Polypharmacy Hinders HIV Drug Adherence
Among HIV-positive patients, concurrent use of medications is associated with nonadherence to antiretroviral therapy.
Among HIV-positive patients, concurrent use of medications is associated with nonadherence to antiretroviral therapy (ART), according to research published in the Journal of Managed Care & Specialty Pharmacy.
For the study, a team of pharmacists from the Área de Gestión Sanitaria Sur Sevilla in Spain collected data on 594 HIV patients who initiated ART between January 2002 and December 2011.
The patients were evaluated for comorbidities, such as hepatitis C virus (HCV) or hepatitis B virus (HBV) coinfection, as well as for HIV plasma viral load and CD4+ T-cell count. According to the study authors, 66.2% of the patients had HCV coinfection, though only 7.7% had HBV comorbidity.
Patients with 2 or more chronic conditions were classified as having polypathology, while medication regimens that contained 5 or more prescription drugs were deemed polypharmacy.
“To date, all studies have shown that polypharmacy is robustly associated with nonadherence, but no study has focused on the HIV population,” the researchers noted. “Nonadherence to ART is especially concerning, since it is associated with reduced effectiveness in viral suppression, allows viral resistance, and increases the risk of opportunistic diseases.”

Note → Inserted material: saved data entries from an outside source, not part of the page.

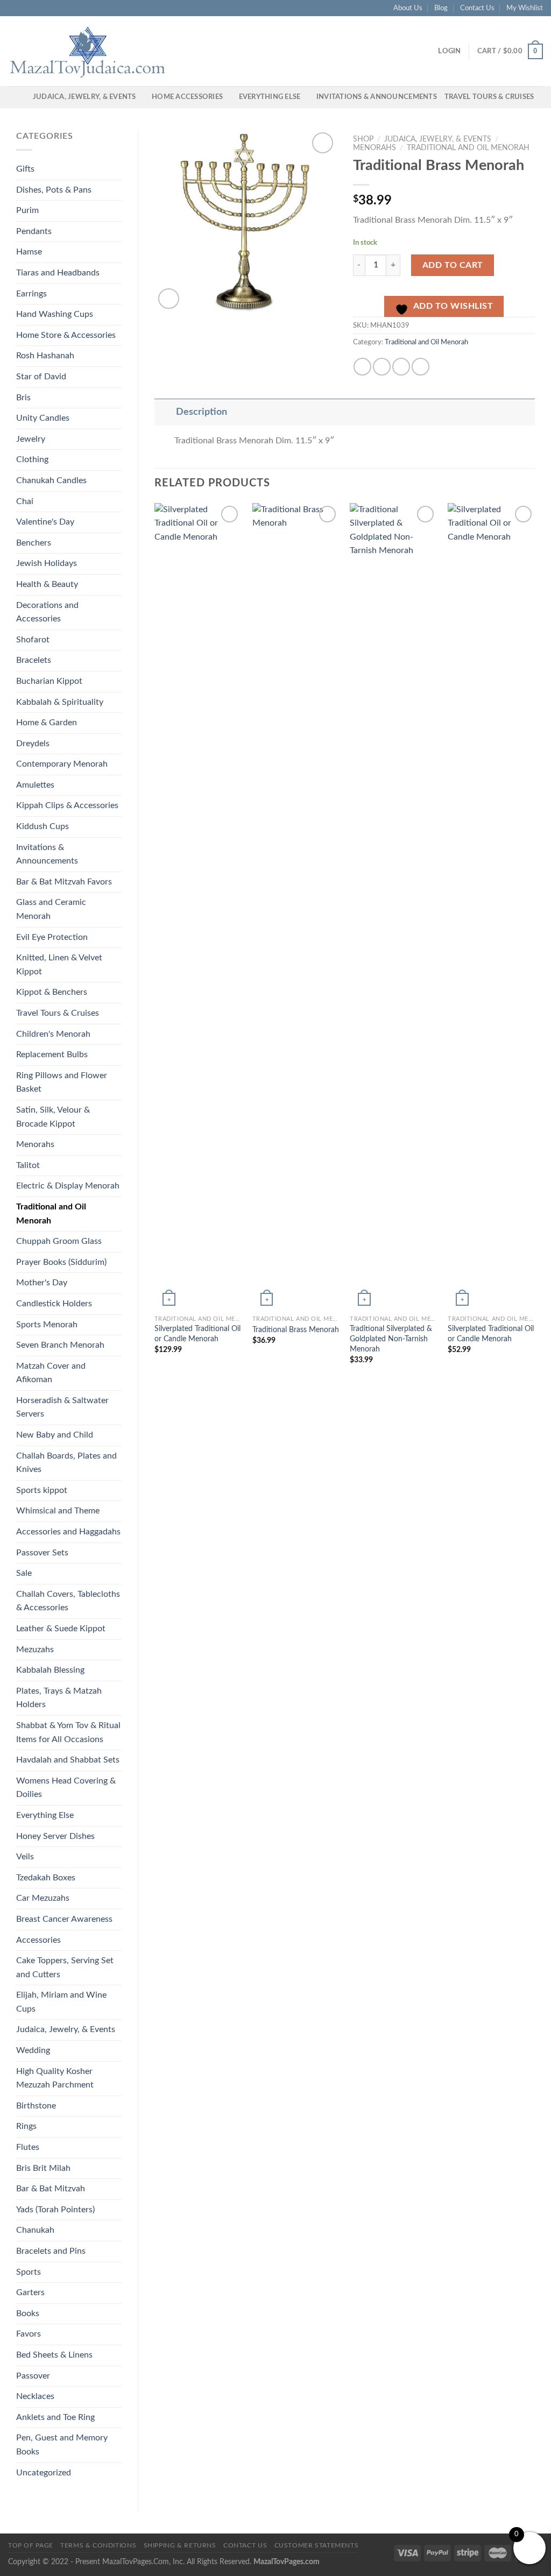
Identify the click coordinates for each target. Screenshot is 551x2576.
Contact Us (477, 8)
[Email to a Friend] (401, 367)
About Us (407, 8)
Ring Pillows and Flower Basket (61, 1082)
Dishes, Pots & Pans (53, 190)
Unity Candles (42, 418)
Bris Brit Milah (43, 2168)
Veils (25, 1856)
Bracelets (33, 660)
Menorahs (35, 1144)
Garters (30, 2292)
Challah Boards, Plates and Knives (66, 1463)
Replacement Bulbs (52, 1054)
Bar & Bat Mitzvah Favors (64, 881)
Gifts (25, 169)
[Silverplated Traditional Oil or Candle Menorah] (198, 906)
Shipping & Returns (180, 2545)
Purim (27, 210)
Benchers (33, 543)
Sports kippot (41, 1490)
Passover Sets (42, 1552)
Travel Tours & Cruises (489, 97)
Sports (28, 2272)
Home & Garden (46, 722)
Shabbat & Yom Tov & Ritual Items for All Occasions (68, 1732)
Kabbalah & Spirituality (59, 702)
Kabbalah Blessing (50, 1670)
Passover (33, 2376)
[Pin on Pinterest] (420, 367)
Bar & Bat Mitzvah (50, 2188)
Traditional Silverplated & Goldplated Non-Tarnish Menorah (391, 1339)
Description (201, 411)
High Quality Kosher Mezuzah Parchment (55, 2078)
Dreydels (33, 743)
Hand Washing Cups (54, 314)
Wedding (33, 2050)
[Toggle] (164, 411)
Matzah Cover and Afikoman (51, 1373)
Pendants (34, 231)
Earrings (31, 293)
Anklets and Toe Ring (55, 2417)
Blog (441, 8)
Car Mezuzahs (42, 1898)
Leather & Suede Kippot (60, 1628)
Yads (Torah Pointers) (55, 2209)
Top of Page (30, 2545)
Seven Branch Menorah (60, 1345)
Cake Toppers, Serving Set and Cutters (65, 1967)
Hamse (29, 251)
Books (27, 2313)
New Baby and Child (54, 1435)
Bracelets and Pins (51, 2251)
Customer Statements (316, 2545)
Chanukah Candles (51, 480)
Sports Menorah (46, 1324)
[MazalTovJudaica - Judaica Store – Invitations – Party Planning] (88, 51)
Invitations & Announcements (376, 97)
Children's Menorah (53, 1034)
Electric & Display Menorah (67, 1185)
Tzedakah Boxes (45, 1877)
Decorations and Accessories (47, 612)
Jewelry (30, 439)
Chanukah (35, 2230)
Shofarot (33, 639)
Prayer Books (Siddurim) (61, 1262)
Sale (24, 1573)
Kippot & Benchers (51, 992)
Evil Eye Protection (52, 937)
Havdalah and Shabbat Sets (67, 1760)
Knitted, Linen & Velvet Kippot (59, 964)
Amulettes (35, 785)
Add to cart (452, 265)
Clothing (32, 459)
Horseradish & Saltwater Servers (62, 1407)
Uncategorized (43, 2472)
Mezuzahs (35, 1649)
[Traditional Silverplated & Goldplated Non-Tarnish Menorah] (393, 906)
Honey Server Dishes (55, 1836)
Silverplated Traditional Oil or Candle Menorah (197, 1334)
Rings (26, 2126)
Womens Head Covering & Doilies (66, 1788)
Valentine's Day (45, 522)
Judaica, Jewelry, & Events (84, 97)
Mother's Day (41, 1282)
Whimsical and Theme (58, 1510)
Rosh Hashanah (45, 355)
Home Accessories (187, 97)
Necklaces (35, 2396)
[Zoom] (168, 298)
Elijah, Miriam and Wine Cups (61, 2002)
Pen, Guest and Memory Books (62, 2444)
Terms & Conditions (98, 2545)
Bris (23, 397)
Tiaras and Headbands (58, 272)
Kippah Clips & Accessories (67, 805)
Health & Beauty (47, 584)
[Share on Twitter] (382, 367)
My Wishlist (524, 8)
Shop (363, 139)
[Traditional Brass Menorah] (296, 906)
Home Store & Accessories (66, 335)
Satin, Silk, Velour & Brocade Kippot (53, 1117)
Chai (24, 501)
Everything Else (270, 97)
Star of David (41, 376)
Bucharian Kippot (49, 681)
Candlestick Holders (54, 1303)
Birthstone (36, 2105)
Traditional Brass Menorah (295, 1330)
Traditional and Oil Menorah (51, 1213)
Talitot (28, 1165)
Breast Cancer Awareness (64, 1919)
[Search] (21, 97)
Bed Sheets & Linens (54, 2355)
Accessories (38, 1940)
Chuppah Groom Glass (59, 1241)
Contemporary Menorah (62, 764)
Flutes (27, 2147)
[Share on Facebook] (362, 367)
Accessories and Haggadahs (68, 1531)
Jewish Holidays (46, 563)
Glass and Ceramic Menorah (51, 909)
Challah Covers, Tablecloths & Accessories (68, 1601)
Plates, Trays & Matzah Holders (59, 1698)
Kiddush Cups (42, 826)
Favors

At 12 months, the patients were re-evaluated for ART adherence, which was measured via pharmacy dispensing records. Although three-quarters of the study participants were considered to be adherent to ART, independent predictors of nonadherence among the remaining 25% included HIV transmission by intravenous drug use, previous treatment with ART, nontreatment changes, high risk of drug-related problems, and, most significantly, polypharmacy. Furthermore, “regarding polypharmacy, the percentage of nonadherent patients was significantly higher than the percentage of adherent patients,” the authors wrote.
“The number of HIV-infected patients with polypharmacy has increased significantly, raising the risk of nonadherence,” the researchers concluded. “With the growing number of HIV-positive individuals worldwide, the increasing complexity of HIV treatment, and the shortage of physicians in resource-limited settings, clinical pharmacists trained in HIV pharmacotherapy are invaluable resources and are essential members of the HIV multidisciplinary team.”